Task directions >> Copy the records below, from the line containing "Instruction: Select Hosts" through the last line; leave out pictures.

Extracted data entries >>

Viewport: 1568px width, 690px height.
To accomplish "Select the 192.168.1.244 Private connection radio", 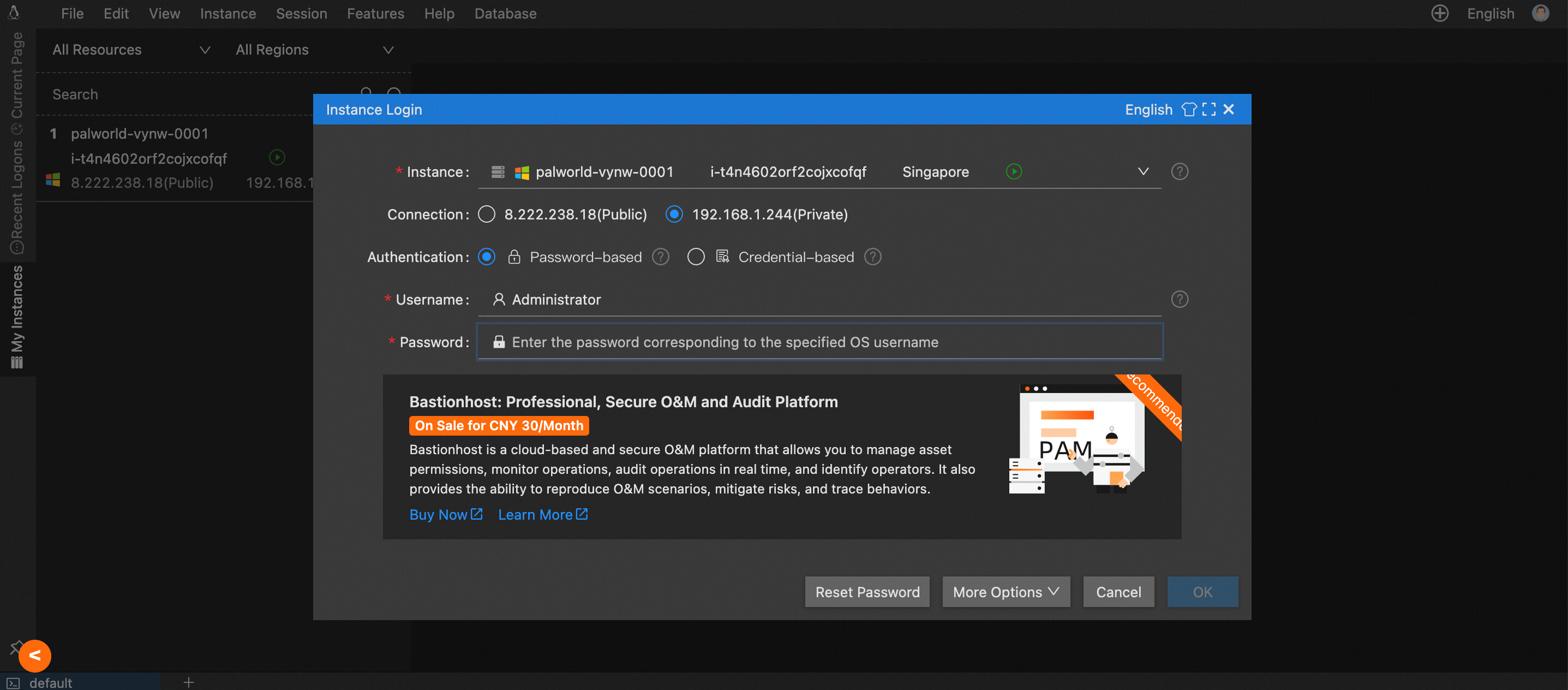I will 674,215.
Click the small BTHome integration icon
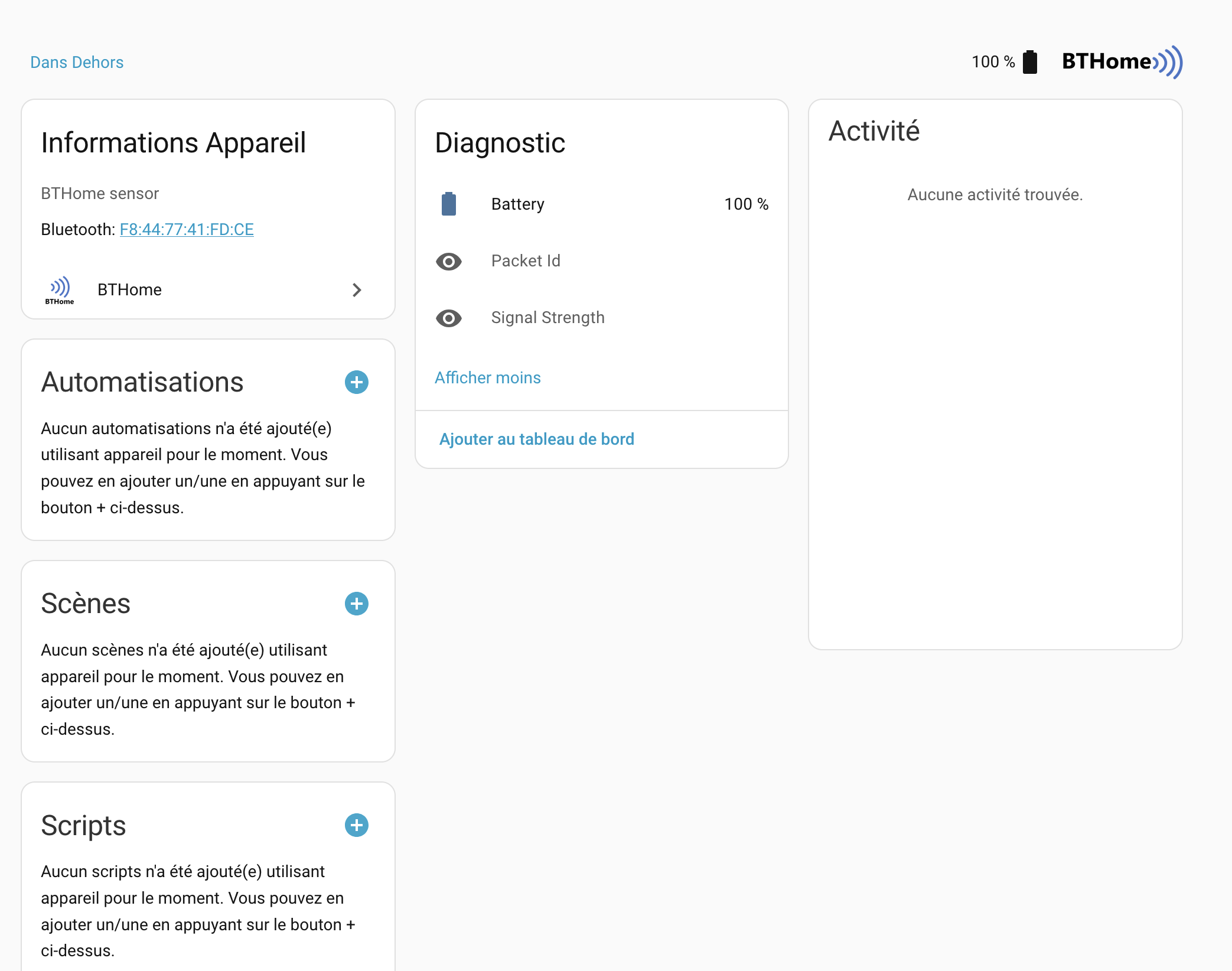The image size is (1232, 971). (x=60, y=290)
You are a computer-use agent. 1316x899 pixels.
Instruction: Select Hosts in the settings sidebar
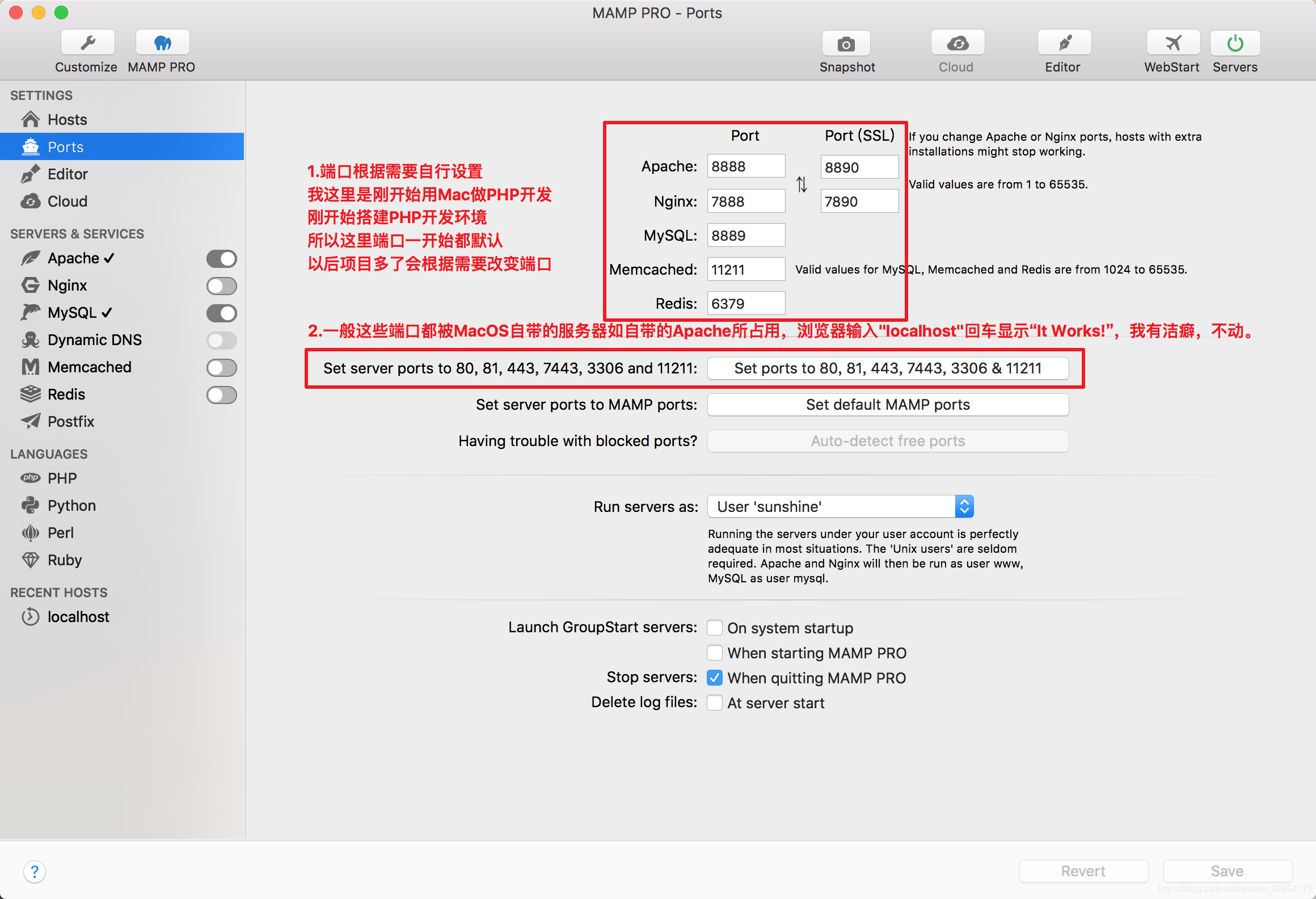tap(67, 120)
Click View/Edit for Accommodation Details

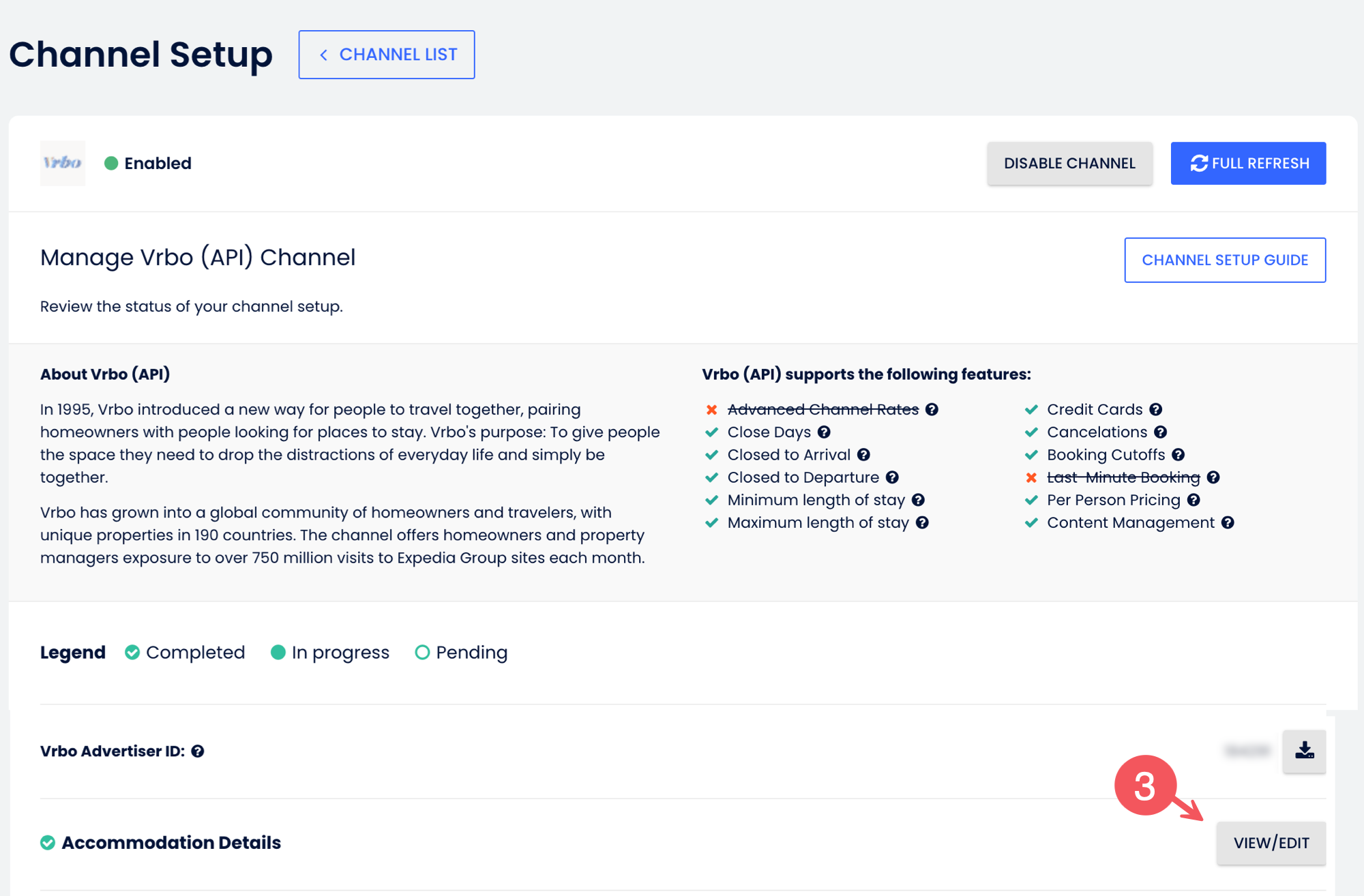[1271, 843]
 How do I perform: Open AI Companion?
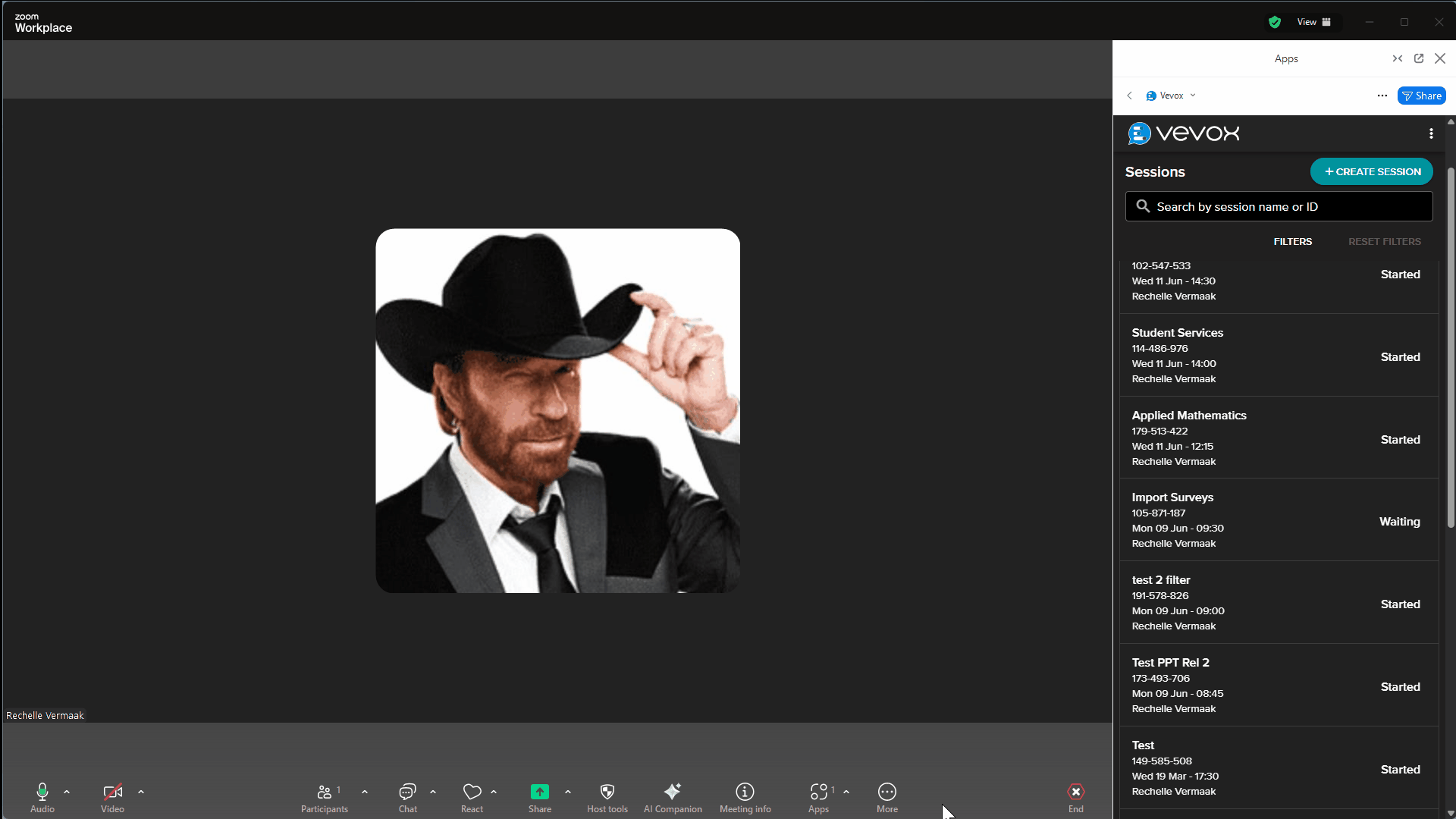pyautogui.click(x=673, y=792)
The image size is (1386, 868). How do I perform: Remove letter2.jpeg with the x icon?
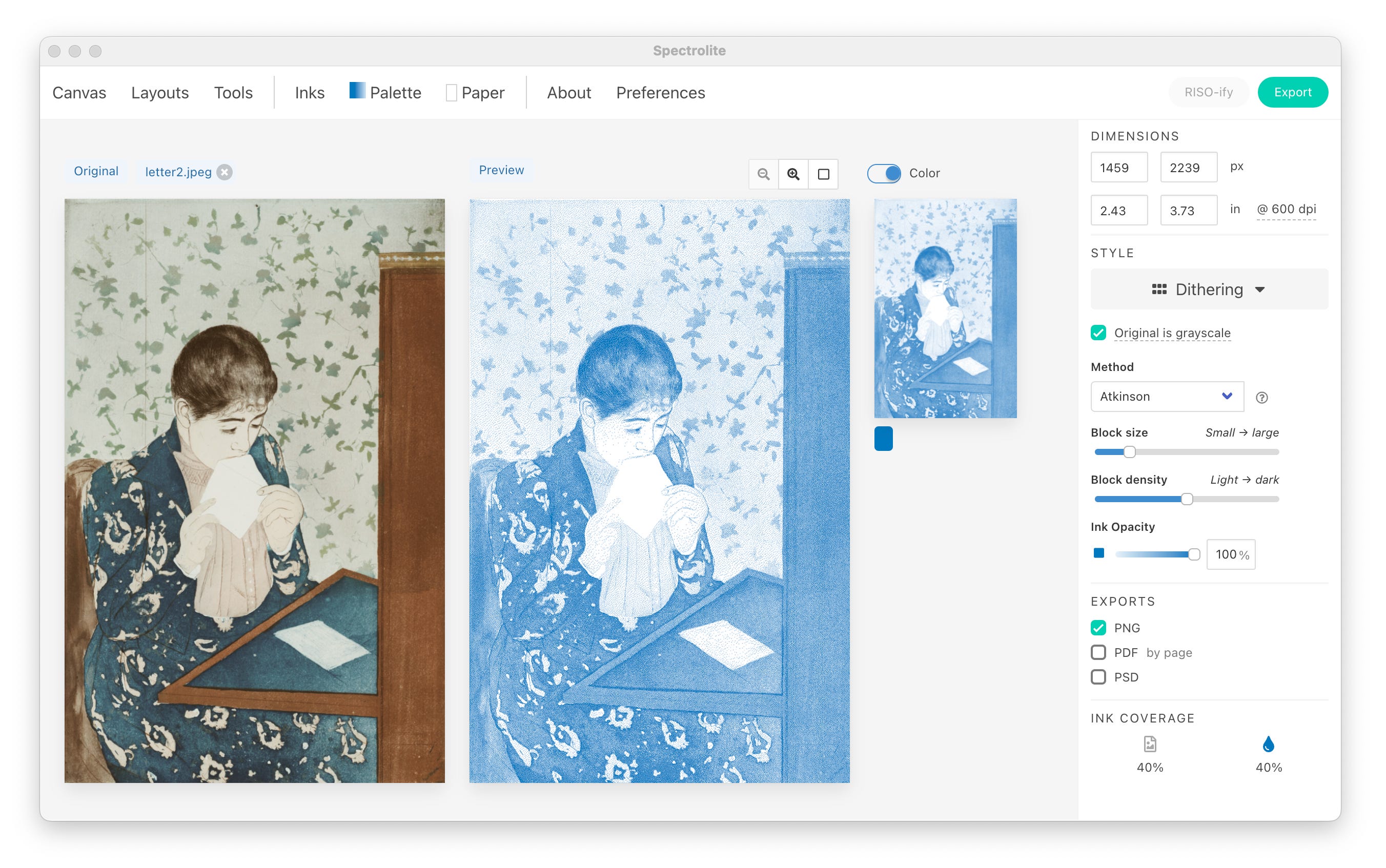coord(225,172)
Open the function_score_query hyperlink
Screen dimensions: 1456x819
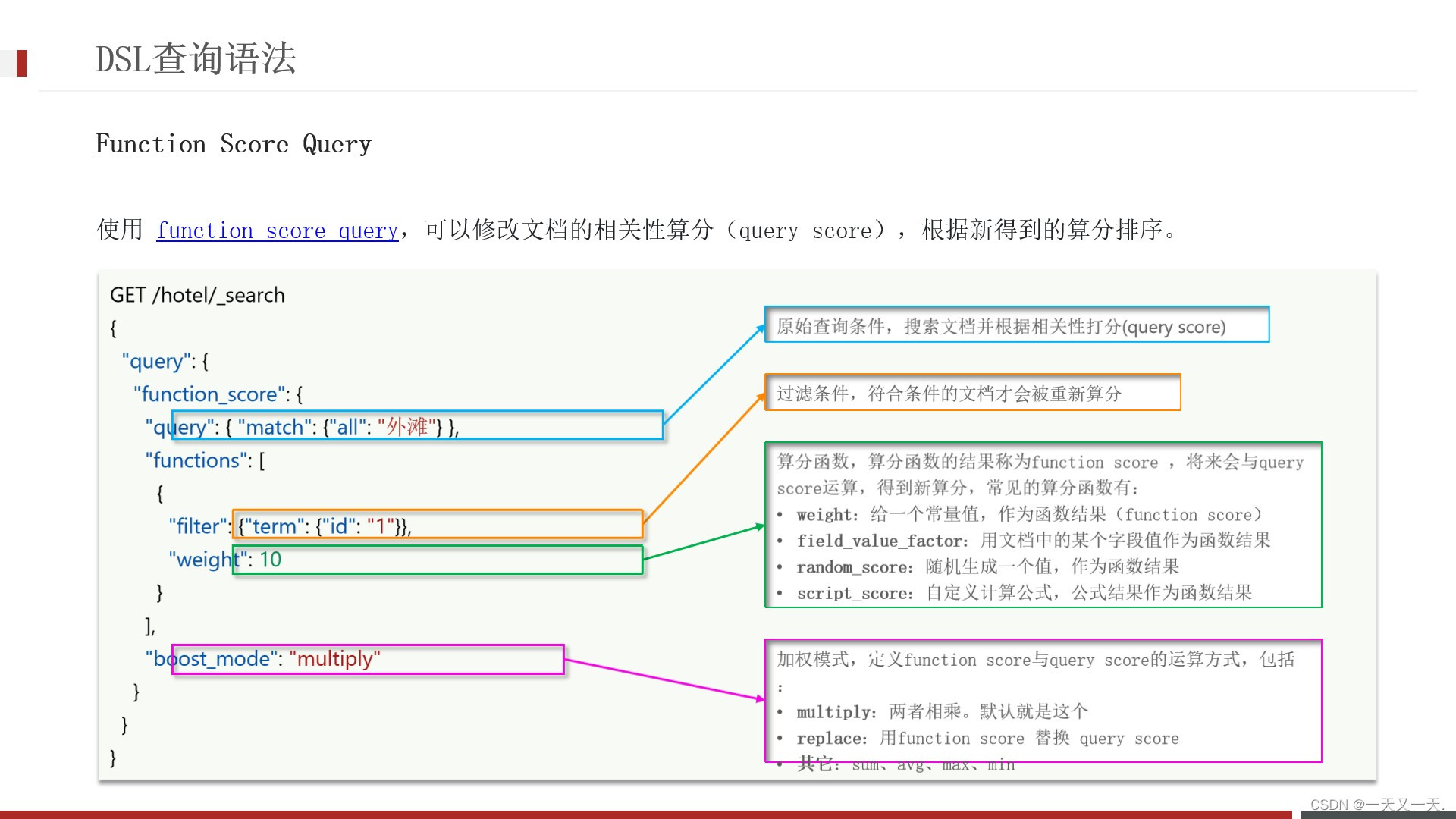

Task output >>
Instruction: Select Hosts in the settings sidebar
tap(67, 120)
Click View/Edit for Accommodation Details

[1271, 843]
 How do I perform: Open AI Companion?
pyautogui.click(x=673, y=792)
The image size is (1386, 868). How do I perform: Remove letter2.jpeg with the x icon?
coord(225,172)
Open the function_score_query hyperlink
Screen dimensions: 1456x819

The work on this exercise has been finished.